HADLEY: I can't explain it. And I also think we need to step back and say it is a very serious situation in itself, but it is part of a broader situation in the region, which I think is extremely serious, and it starts really in Syria, which is increasingly becoming a forum for a sectarian war between Sunni and Shia that risks destabilizing Lebanon, Iraq, Jordan and even Turkey, and runs the risk of sectarian warfare that engulfs the Middle East.

And it is urgent. It is serious. And the administration does not seem to have a policy that is commensurate with the seriousness of the problem and the rapidity of the events.

And at the same time, in terms of Iran, Iran continues to move towards a nuclear weapon, and we seem to spend more time putting pressure on Israel not to strike Iran than figuring out what we're going to do about Iran.

So I think it's a troubling time. This is a Middle East that's in meltdown, and our policies seem to be in some sense frozen. And the administration talks about how they have more time. I think we're running out of time, and I'm worried about it.

VAN SUSTEREN: How do we unwind ourselves out of this situation? I mean, we've got -- whatever -- whether -- no matter why it happened, we now have this situation and it is a crisis. What do we do?

HADLEY: Well, one of the things we don't do is we don't pull out because these people who are demonstrating against us, that's exactly what they want to do. They want us to pull out and clear the space for their more radical agenda.

So I think one of the things we need to do is we need to be more engaged. We need to help those governments that legitimately are trying to bring political and economic reform to their people and try to help them succeed and deal with some of the frustration that they have.

And then we need to deal more aggressively with this deteriorating situation in Syria, and again, with the clock that is ticking in Iran.

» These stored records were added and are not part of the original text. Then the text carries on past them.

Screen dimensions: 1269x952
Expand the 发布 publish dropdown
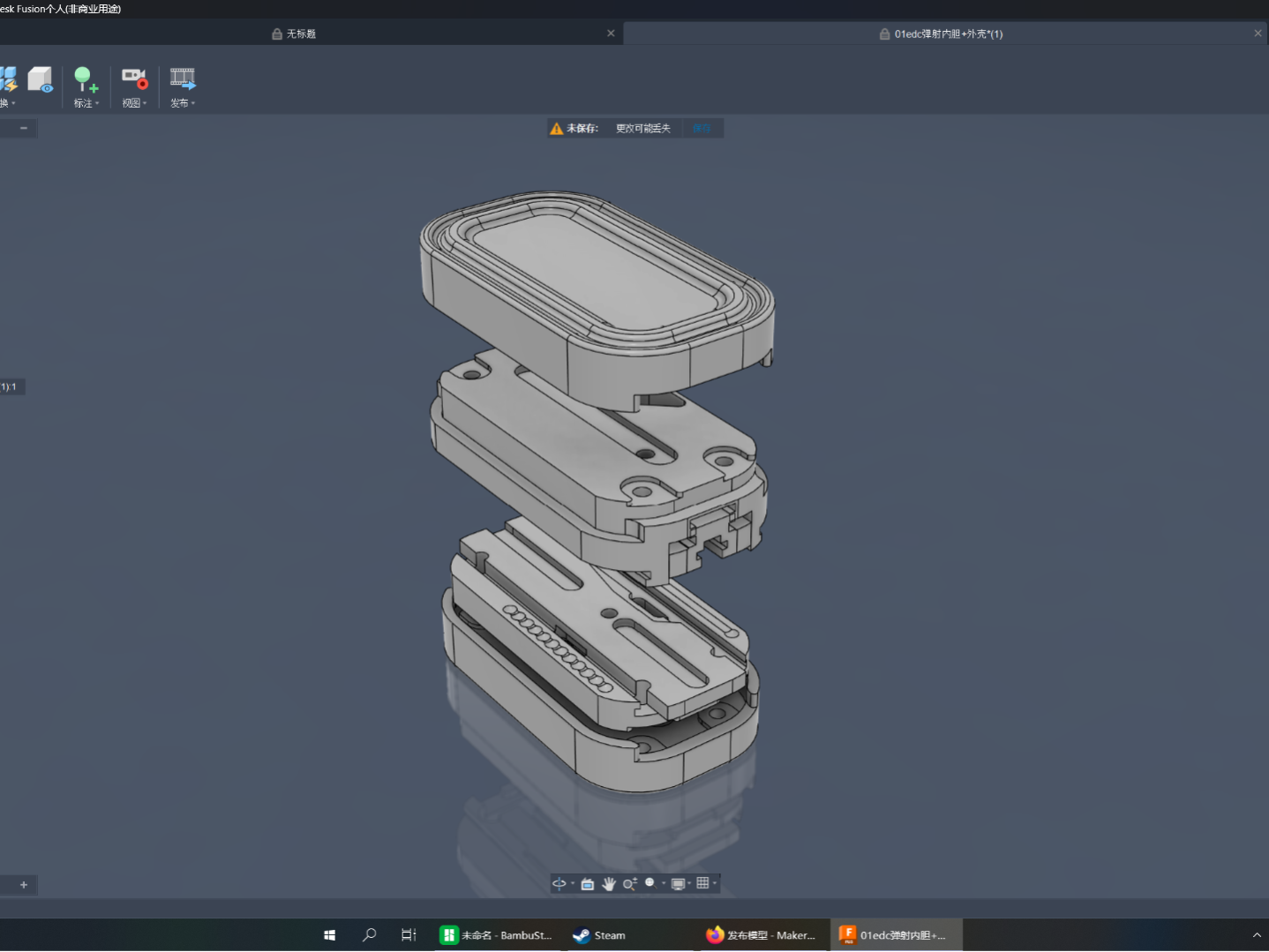point(183,103)
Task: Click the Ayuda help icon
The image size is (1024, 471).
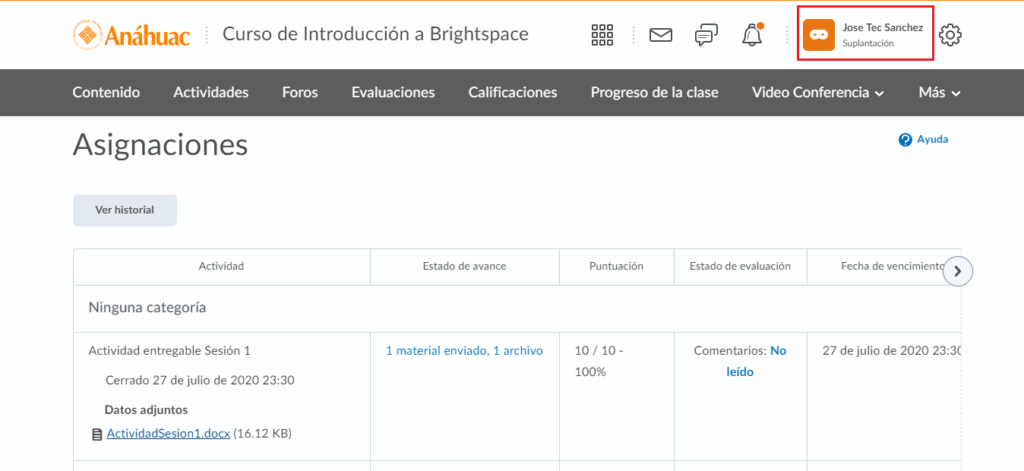Action: point(905,140)
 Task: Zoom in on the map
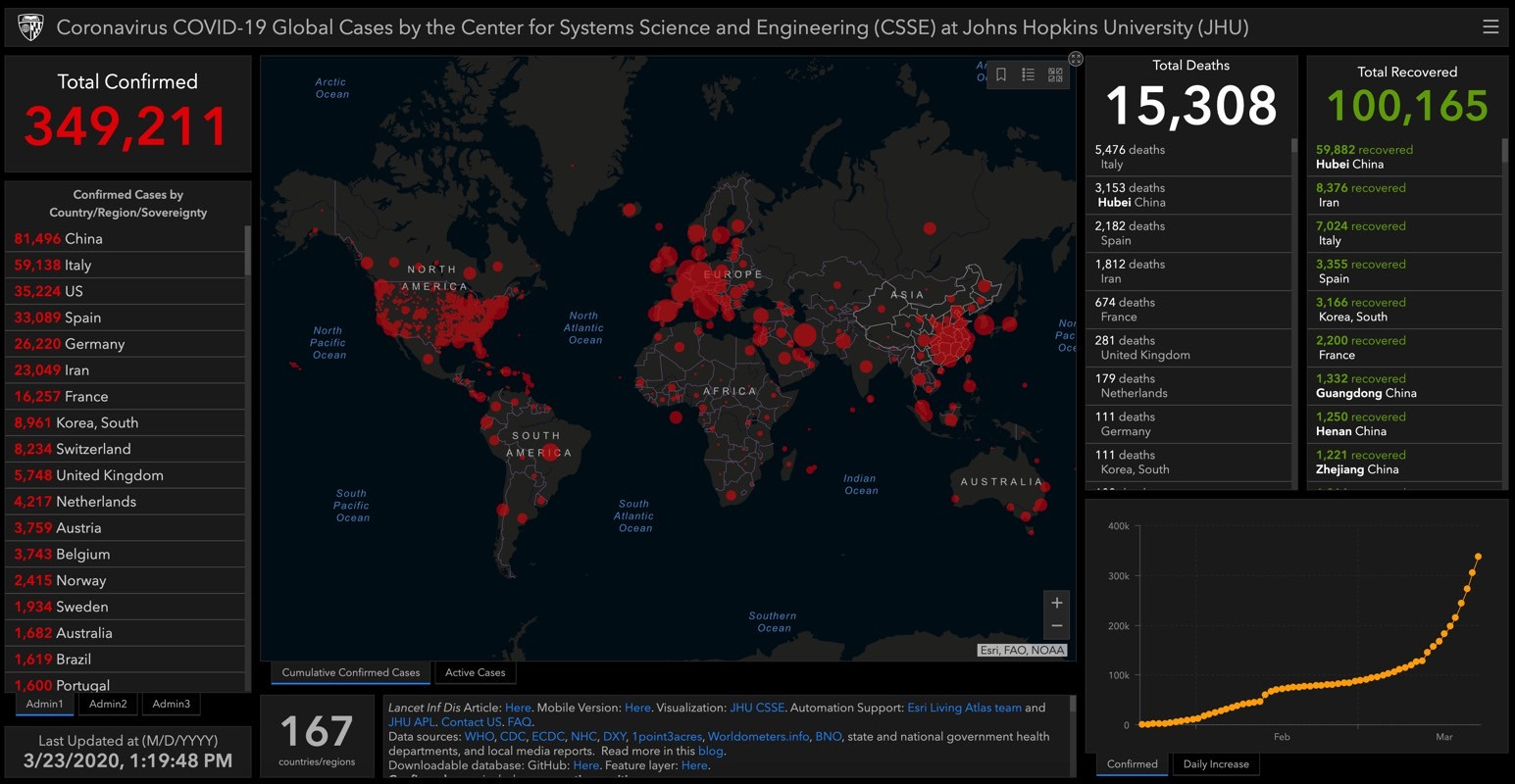click(1056, 603)
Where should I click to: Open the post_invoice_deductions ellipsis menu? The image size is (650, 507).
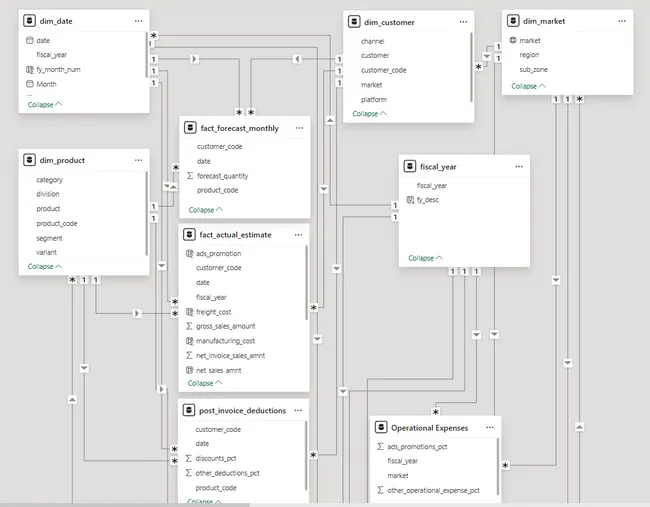[x=299, y=410]
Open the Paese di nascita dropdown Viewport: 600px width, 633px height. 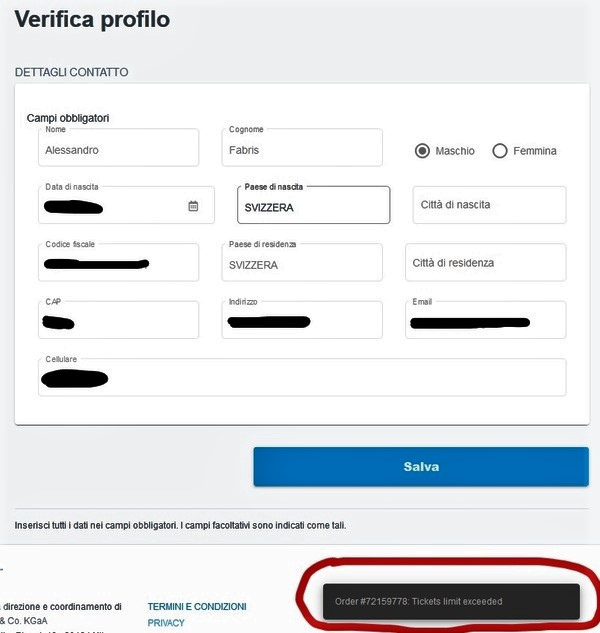click(314, 205)
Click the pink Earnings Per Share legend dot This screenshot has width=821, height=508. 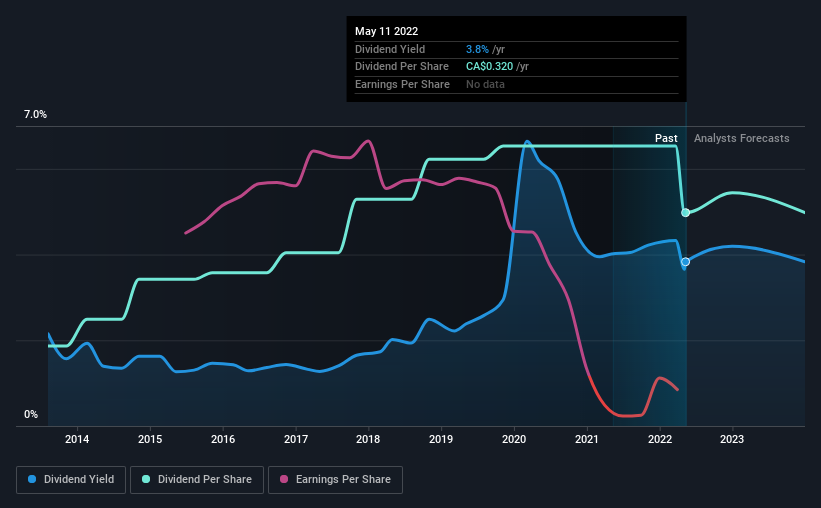pyautogui.click(x=284, y=479)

So I think what we don't do is withdraw. What we do need to engage, with some imaginative and more ambitious policies, because we have a lot at stake here. We have a lot of interests here, and we need to be active in protecting those interests.

VAN SUSTEREN: Well, Egypt is -- is certainly very important to Israel in the Middle East. And you've tot the situation where -- where President Morsi this weekend received President Bashir of the Sudan, both Muslim Brotherhood -- put both of them in office. That doesn't look like President Morsi is leaning towards trying to -- to sort of put the lid on problems, if he's meeting with a fellow Muslim Brotherhood president who, incidentally, is under indictment for genocide, and he should have him arrested in his country and turned over to the ICC.

HADLEY: Look, Bashir is a bad guy, and I can't explain or excuse his meeting with him. I wasn't a fan of his going to Iran, though, when President Morsi did go to Iran, he denounced then for their policy on Syria in very forthright terms. That's a good thing.

He's obviously trying to find his way. This is a problematic government, but it is the government that the Egyptian people elected. I think, therefore, we have no alternative but to work with that government, but not in an unconditional way.

I think what we need to do is make clear we're prepared to work with these governments, even Muslim Brotherhood-led governments, as long as they are prepared to bring their country to economic and political reform, establish inclusive political systems where everyone is able to participate, individual rights are respected.

If that is the future -- we think it's the future their people want. If that's the future they're bringing to their people, we're prepared to cooperate in that. But we ought to be clear that that's the kind of Middle East we think is best for us but also best for the people in the Middle East.

VAN SUSTEREN: Thank you, Steve. Obviously, a very dangerous situation. Thank you.